__Source passage__
━━━━

Tuesday, July 17, 2012

Lulu Dollar Eldreth


It is no surprise to anyone who has read my blog that I thought a lot of my great grandmother, Sophia Dollar Friddle.  She was a unique force within our family long after her death.  Mom Friddle, as she was called, had a great deal to do with the person that my mother became, and therefore the person I am today.   However, the woman who helped to shape the woman that my great grandmother was is in her own way shrouded in mystery.

Alexander Monroe Dollar married Sarah E. Pearce (according to their marriage record) on 9 Jun 1887 in Johnson Co., TN.  According to her death certificate, she was born in Washington Co., VA.  My best guess would be in the Abingdon or Damascus area since it is so close in location to Laurel Bloomery, Johnson Co., TN which was where Alexander Monroe Dollar lived.  Monroe Dollar had been married to Elizabeth Pennington for around 25 years before her death between 1883-1887.  They had had four children and had moved their family from Ashe Co., NC to Johnson Co., TN sometime after the 1880 census.  Elizabeth probably died sometime after the move to TN and likely died of some sort of illness – as she was probably in her early to mid 40’s.  Sarah or Lulu as she was called was a 19 year old young woman when she married Alexander Monroe Dollar.  He was at least 49 years of age when he married Lulu.  I’ve never been able to find a census record for her before she is recorded with Monroe Dollar in 1900.  I’ve no idea who her parents were or where she was from beyond the mention of her birthplace in her death certificate.  However, it wasn’t unusual for a young woman to marry a much older man – especially in the years following the Civil War in the south. 

Monroe Dollar’s oldest son, John Dula Dollar married Buena Vista Bailey on 21 Apr 1889 in Johnson Co., TN.  She was about 17 years old and by October the following year, she had her first child, Claude Elmer Dollar…daughter Bessie Dozier Margaret Elizabeth Dollar followed 10 months later and the youngest, Sophia was born in January of 1894.  According to Lulu, Sophie (Mom Friddle) was born near midnight and it was a difficult birth.  No one was quite sure if the birth occurred before midnight or after midnight – so Mom Friddle always went by what Lulu had told her.  When Mom Friddle was about 10 weeks old, Buena Vista died at the young age of 21.  At 29 years old, John Dula was left with three children under the age of 4.  The children were left with their step grandmother and grandfather.  At 26 years old, Lulu had the care of three young children including a baby. When John remarried a few years later (1897), he took the older two children to live with him – but left the youngest with her step grandmother.

━━━━

__Source data__
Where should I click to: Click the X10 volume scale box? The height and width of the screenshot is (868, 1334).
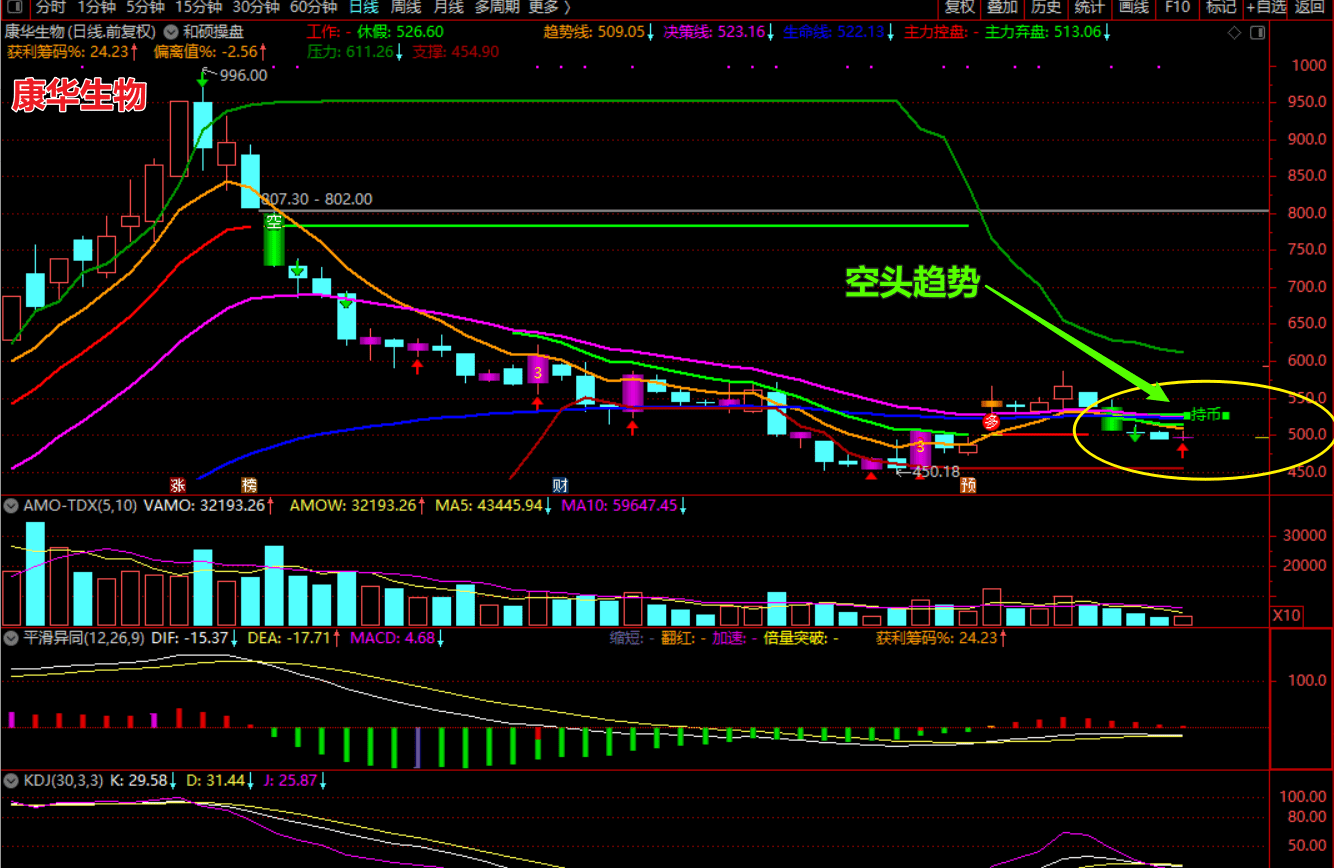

━━━━

__Task goal__
Answer these questions about the blog post on Lulu Dollar Eldreth.
(a) On what date did Alexander Monroe Dollar marry Sarah E. Pearce?
(b) Whom did John Dula Dollar marry on 21 Apr 1889?
(c) In what year did John Dula Dollar remarry?
The listing plays no part in this work.

__Answer space__
(a) 9 Jun 1887
(b) Buena Vista Bailey
(c) 1897